His first exhibitions came in the 1860s; notably a depiction of Galileo appearing before the Holy Office, which was shown at the Society for the Promotion of Fine Arts in 1865. His rendering of Eleonora Pimentel Fonseca being led to the gallows was shown at the Royal Palace in 1868. Several more major works were displayed at the Society during the 1870s, including Sortilege (1874) and Maga (Sorceress, 1877). That same year, he exhibited The proscriptions of Sulla and Agrippina spies on the Senate, at the Galleria dell'Accademia.

In the 1880s, he began exhibiting outside of Naples. Notable examples include Santa Lucia in Naples at the Industrial Exhibition in Turin (1880), and The Death of Socrates, at the new Palazzo delle Esposizioni in Rome (1883).

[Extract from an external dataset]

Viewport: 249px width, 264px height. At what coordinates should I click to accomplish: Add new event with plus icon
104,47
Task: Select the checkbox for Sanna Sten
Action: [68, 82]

Several of his paintings were purchased by Goupil & Cie of Paris.

Upon his older brother's death, he gave up painting to manage the family's business interests. His lack of commercial expertise led to a series of poor investments, leaving him penniless and in debt. He attempted to restart his painting career, but was rebuffed when he applied for a teaching position at the Academy of Fine Arts. Even his application for a part-time night school position was deemed insufficient. For several years, he operated a small workshop that was frequented by young artists, but that was interrupted by World War I. He died indigent and largely forgotten.